Nuestra fe dependerá de nuestra actitud ante el crucificado. Para que exista crucificado se necesita de una Cruz y de Cristo. Hace unos años leí un enfoque sobre la vida cristiana especialmente lúcido y cuestionante. Era de Monseñor Fulton Sheen, arzobispo americano del siglo pasado, que con su predicación «tocó la vida de millones en el mundo con su calidez, sabiduría y humor. Un maestro de la comunicación que tenía un gran don de predicar y enseñar el Evangelio de una manera fácil de entender» ((Tomado de https://www.fultonsheen.com)).

Con su impactante simplicidad decía que unos viven un Cristo sin cruz y otros viven una cruz sin Cristo. Detrás de este juego de palabras se desvelan unas actitudes en las que sería bueno examinarnos, para poder acoger con autenticidad al Señor Jesús clavado en una cruz, signo de reconciliación para el corazón del mundo.

biblical-jesus-on-the-cross¿Quiénes viven un Cristo sin cruz? Son aquellos que pretenden tener una vida cristiana sin la cuota de cruz que ello demanda. Rechazan las cruces del camino porque están más apegados a la dosis diaria de hedonismo, vanagloria o tentación de poder que ofrece el mundo. Se aspira a construir una vida cristiana a la propia medida y no ajustar la vida a las exigencias del Evangelio. Se han enamorado del Jesús del perdón y la misericordia pero se incomodan ante las páginas de la renuncia, el sacrificio y la cruz. Con Cristo la cruz es signo de reconciliación.

¿Quiénes viven una cruz sin Cristo? Es el dramático camino escogido por los que quieren quedarse sólo con dos maderos inertes, dos estacas que no tienen ningún valor en sí mismas, que no son capaces de decirle nada al ser humano. Sin Cristo la cruz es un signo de tortura y se desvanece la reconciliación. Ven en la cruz solo lo que tiene de oprimente y penoso.

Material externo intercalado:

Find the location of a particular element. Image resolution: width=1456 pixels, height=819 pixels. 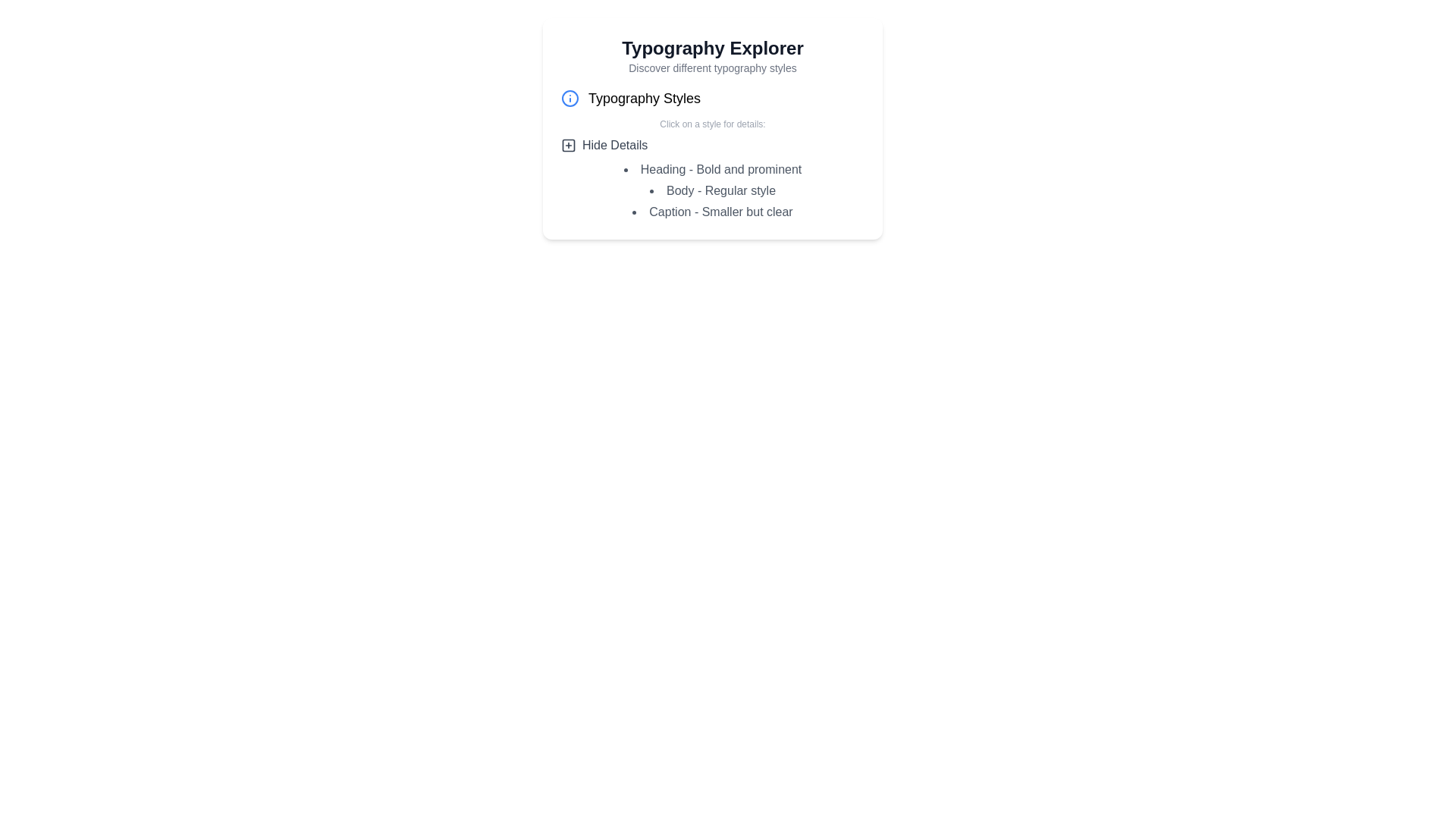

the first button in the top left corner of the dialog box is located at coordinates (567, 146).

Aquellos que pueden pensar que no hay esperanza ni salvación, que el dolor no tiene ningún sentido y que el sufrimiento es una condena sin salida.

[pullquote]El núcleo de la enseñanza se orienta a entender la perspectiva del crucificado desde una visión de síntesis en donde Cristo muere en una cruz y allí se consuma la gesta de reconciliación con el poder para sanar todas las heridas del corazón humano.[/pullquote]

Demos un paso adelante en esta Semana Santa y acojamos en el interior de nuestro espíritu la locura de un Dios que se hizo hombre y murió por nosotros crucificado.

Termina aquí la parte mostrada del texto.